Al tientallen jaren doen Nederlanders onderzoek naar de orang-oetans op Borneo en Sumatra. Tot voor kort ging het om twee soorten. De Sumatraanse orang-oetan en de Borneose orang-oetan. Sinds november zijn dat er drie. Een internationaal team van onderzoekers, met onder anderen UvA-primatoloog Serge Wich en biologen (en UvA-alumni) Gabriella Fredriksson en Erik Meijaard, ontdekten een nieuwe soort: de Tapanuli orang-oetan (Pongo tapanuliensis), die leeft in de bossen van Noord-Sumatra. Met slechts een populatie van zo’n 800 individuen is de nieuwe soort meteen ook de meest bedreigde mensaap ter wereld.

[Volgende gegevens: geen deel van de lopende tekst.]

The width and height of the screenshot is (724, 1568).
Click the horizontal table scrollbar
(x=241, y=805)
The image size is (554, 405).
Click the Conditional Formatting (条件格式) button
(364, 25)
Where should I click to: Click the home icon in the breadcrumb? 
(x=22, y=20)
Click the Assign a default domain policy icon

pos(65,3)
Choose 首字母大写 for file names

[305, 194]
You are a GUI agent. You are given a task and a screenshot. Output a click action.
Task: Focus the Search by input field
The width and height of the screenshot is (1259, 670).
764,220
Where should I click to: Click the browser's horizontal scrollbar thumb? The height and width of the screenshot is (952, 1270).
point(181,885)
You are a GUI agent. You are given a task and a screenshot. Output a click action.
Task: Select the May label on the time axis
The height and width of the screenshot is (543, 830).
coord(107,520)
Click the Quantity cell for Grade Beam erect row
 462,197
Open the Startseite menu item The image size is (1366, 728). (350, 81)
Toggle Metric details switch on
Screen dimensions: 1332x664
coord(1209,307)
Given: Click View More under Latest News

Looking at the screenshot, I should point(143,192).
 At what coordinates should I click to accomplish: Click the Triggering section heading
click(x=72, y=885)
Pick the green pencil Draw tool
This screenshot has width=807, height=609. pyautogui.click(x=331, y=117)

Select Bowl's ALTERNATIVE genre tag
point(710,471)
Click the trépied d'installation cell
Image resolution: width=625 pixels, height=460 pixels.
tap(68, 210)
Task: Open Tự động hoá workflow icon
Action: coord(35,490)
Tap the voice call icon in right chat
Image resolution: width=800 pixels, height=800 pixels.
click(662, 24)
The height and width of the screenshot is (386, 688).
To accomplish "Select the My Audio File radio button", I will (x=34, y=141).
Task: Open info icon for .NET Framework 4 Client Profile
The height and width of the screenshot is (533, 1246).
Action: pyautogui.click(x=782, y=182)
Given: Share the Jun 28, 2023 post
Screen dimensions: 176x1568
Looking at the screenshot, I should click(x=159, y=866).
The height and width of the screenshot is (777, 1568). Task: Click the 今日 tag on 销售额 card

Daling van het aantal orang-oetans
Onlangs bracht Wich samen met andere biologen ook een studie uit over de stand van zaken over de orang-oetans op Borneo. Wat blijkt? Sinds 1999 is het aantal van deze mensapen gedaald met 100.000. De enorme afname komt door jacht (1500 tot 2500 orang-oetans worden jaarlijks gedood via de jacht), mens-dierconflicten en de toenemende bebossing onder meer voor palmolieplantages.
Orang-oetans tellen
In Vroege Vogels een gesprek met apenwetenschapper Serge Wich, die al 25 jaar onderzoek doet aan de orang-oetan. Sinds enkele jaren telt hij de apen niet alleen meer op zicht, maar met drones. Ook is hij expert op het gebied van de geluiden van deze ‘koning van het bos’.
De nieuwe orang-oetansoort Pongo tapanuliensis, of Tapanuli orang-oetan, komt uitsluitend voor in de drie Tapanuli-districten van Noord-Sumatra en is te vinden in ruwweg 1.100 vierkante kilometer van de hooggelegen bossen van het Batang Toru-ecosysteem.